Patna, Dec. 11: The Valmiki Tiger Reserve (VTR) management has decided to initiate special steps to develop grasslands in the big cats’ abode and get rid of unwanted floral species, proving detrimental to the herbivores.

VTR director Santosh Tiwari told The Telegraph over phone today that cold burning would be done in about 25 hectares of forest spread over Raghia, Ganauli and Valmikinagar ranges to get rid of unwanted floral species like mikenia for allowing the natural vegetation to grow.

The decision was taken after the visit of some experts to the reserve on December 8 and 9 for taking part in the two-day deliberation jointly organised by the state environment and forests department, Wildlife Trust of India and Nature and Biodiversity Conservation, a German agency.

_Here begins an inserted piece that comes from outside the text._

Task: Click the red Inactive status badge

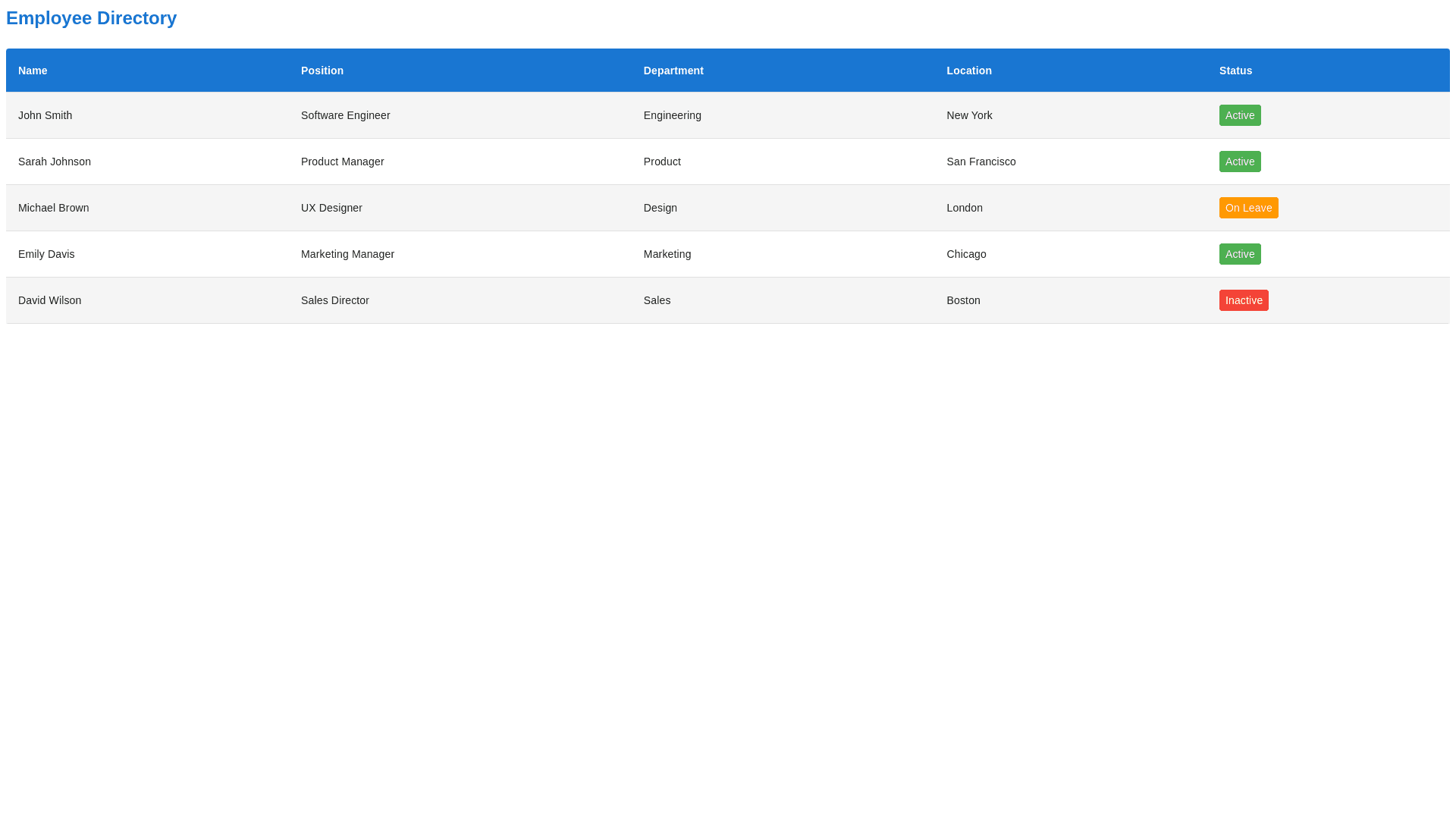Action: point(1243,300)
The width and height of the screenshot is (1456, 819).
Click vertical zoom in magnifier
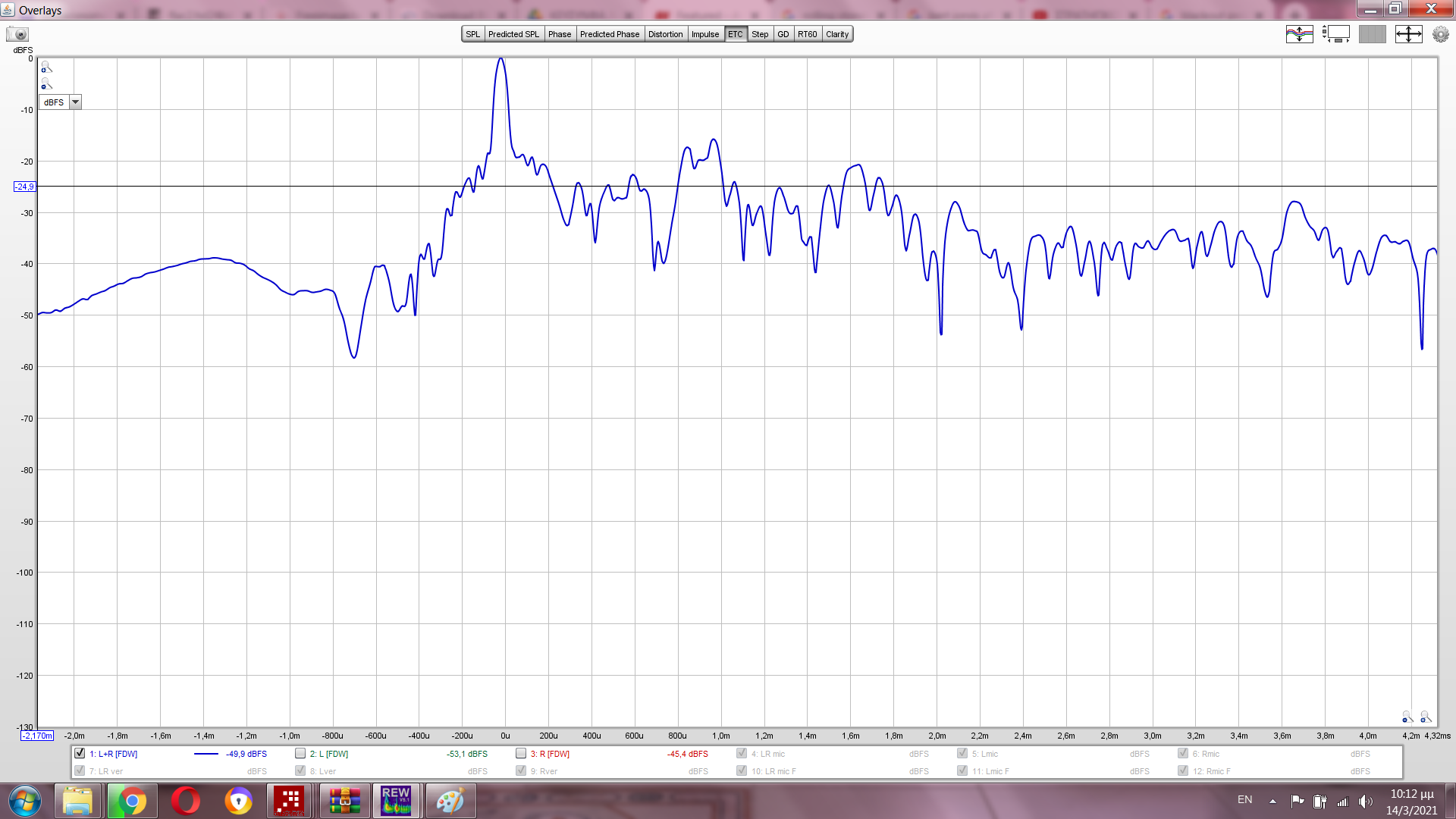click(x=46, y=67)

The unwanted floral species make the task of finding suitable food difficult for herbivores — the prey base for the big cats. The VTR management would get rid of them through cold burning — a process in which controlled fire is used to destroy the unwanted floral species. Though the grasses consumed by herbivores get destroyed in the process, they grow again in a few months.

In addition to cold burning, the VTR management has decided to get rid of vast patches of elephant grasses in Madanpur range.

“But for few patches of such grasses, which work as shelter for the herbivores, we would burn the grasses and furrow the land so that fresh grasses, which are eaten by herbivores, could come up,” Tiwari said.

Besides, the VTR management has decided to develop another 100 hectares as grassland. Funds for this have been earmarked in the annual plan of operation of the reserve.

“After furrowing the area, grass seeds would be sown so that the desired vegeta- tion could develop on this area,” said the director, adding that the visit of the experts proved very helpful in fine-tuning the plan of developing grasslands.

Some of the prominent experts who visited the reserve were P.C. Kotwal, former faculty member of Indian Institute of Forest Management, Bhopal, V.P. Singh, a zoology professor from Uttar Pradesh, and Lal Babu Bhandari, an official from Chitwan National Park of Nepal.

Kotwal, who has worked for 15 years in Kanha Tiger Reserve, and Singh made presentations on the steps needed to develop grasslands. The official from Nepal shared the details of the initiatives taken in his country for developing the grassland there.

Tiwari said the VTR management would organise more such programmes on different subjects related to the tiger reserve management, as they would help the field officials learn the latest practices.

“Moreover, the experts coming to reserve would know about the potential of our reserve and back us on different platforms after having a first-hand information about the VTR,” added Tiwari.